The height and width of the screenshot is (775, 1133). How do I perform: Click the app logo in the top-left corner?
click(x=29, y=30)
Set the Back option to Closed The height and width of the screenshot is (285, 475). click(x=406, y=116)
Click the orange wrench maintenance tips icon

━━━━━━━━

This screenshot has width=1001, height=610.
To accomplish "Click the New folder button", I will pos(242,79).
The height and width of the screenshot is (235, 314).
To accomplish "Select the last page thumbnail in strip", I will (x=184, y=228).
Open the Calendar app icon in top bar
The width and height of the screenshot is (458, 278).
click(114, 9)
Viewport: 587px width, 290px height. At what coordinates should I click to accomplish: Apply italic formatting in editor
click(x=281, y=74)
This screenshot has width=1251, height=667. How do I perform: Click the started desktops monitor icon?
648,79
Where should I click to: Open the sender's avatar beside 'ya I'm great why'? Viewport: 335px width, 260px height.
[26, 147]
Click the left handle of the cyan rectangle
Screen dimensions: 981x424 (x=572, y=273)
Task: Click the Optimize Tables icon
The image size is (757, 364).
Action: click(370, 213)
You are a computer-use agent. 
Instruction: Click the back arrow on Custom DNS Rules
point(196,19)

━━━━━━━━

§ **WHAT TO PRODUCE**:
Copy every line from the material in which the word "will" can be found.

§ **REPLY TO THE EXERCISE**:
To accomplish "Click the New folder button", I will pos(242,79).
To accomplish "Select the last page thumbnail in strip", I will (x=184, y=228).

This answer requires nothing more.